Prague's posted its largest monthly gain in a decade last
month and is up 24 percent since July 1. Exchanges in Budapest
and Warsaw have added 13 percent and 9 percent in that time.
"If you look back six months, very few people were touching
eastern Europe. That confidence has returned very clearly," said
Simon Quijano Evans, chief economist at equity house Cheuvreux.
"It's not a question now of whether (the region) is going to
collapse, but who is going to perform better."
LURKING RISKS
But risks remain. EU members Latvia, Romania and Hungary
still have potentially difficult discussions ahead with the IMF
to get the rest of their billion euro rescue packages.
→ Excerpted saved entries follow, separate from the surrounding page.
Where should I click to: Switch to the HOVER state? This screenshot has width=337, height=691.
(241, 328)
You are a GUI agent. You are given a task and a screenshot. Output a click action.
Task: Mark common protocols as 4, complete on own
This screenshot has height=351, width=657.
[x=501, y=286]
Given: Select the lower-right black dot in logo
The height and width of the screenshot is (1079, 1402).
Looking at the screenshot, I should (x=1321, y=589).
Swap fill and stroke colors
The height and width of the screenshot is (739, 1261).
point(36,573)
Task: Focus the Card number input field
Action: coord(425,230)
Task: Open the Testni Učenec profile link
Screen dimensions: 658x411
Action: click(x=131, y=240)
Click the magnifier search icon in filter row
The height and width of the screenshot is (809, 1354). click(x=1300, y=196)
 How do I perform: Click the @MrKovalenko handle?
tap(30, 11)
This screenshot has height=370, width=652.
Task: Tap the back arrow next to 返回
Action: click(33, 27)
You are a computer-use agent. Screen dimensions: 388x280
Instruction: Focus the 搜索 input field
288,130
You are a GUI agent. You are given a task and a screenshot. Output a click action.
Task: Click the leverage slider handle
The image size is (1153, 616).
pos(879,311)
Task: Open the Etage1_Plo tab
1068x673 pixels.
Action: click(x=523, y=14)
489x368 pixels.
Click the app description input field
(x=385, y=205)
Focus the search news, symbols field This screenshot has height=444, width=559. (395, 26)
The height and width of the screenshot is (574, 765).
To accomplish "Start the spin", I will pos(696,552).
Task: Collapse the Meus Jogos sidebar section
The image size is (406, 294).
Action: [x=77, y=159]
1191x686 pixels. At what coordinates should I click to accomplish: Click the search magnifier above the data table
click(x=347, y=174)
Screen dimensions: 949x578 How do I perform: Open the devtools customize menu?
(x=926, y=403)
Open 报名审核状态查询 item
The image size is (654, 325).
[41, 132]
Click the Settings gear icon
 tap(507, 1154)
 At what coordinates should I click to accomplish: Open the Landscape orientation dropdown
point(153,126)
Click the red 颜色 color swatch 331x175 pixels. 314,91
Those states that have avoided bailouts are also watching
their budget deficits explode to double or triple previous
estimates, a development that is driving up debt levels in the
short term and will probably force painful spending cuts in
around 2011 that could dampen growth.
Unemployment is expected to rise for a year or more after a
recovery begins and wages are stagnating, which can hit growth.
And in the Baltics, analysts say pressure on both Latvia and
other currency board countries to devalue pegs binding them to
the euro may overcome their staunch opposition to such moves.
Still, letting, say, Latvia's peg go would be much less
dangerous than just three months ago, analysts said.
"The consensus view is this: Latvia, when it happens, will
be a one-off effect. The rest of the region will continue to
drag its heels, but no big blowup," said Barclays Capital
emerging markets strategist Koon Chow.
Another potential risk that investors see is the prospect of
a fourth-quarter selloff in U.S. stock markets, which could
prompt another wave of flight from risk around the globe.
"There's a chance that we see a new equities crisis," said
RBC's Rendell. "Earnings numbers have come in better than
expected, but they've proven better because companies are
slashing costs, not because their revenue line is going up."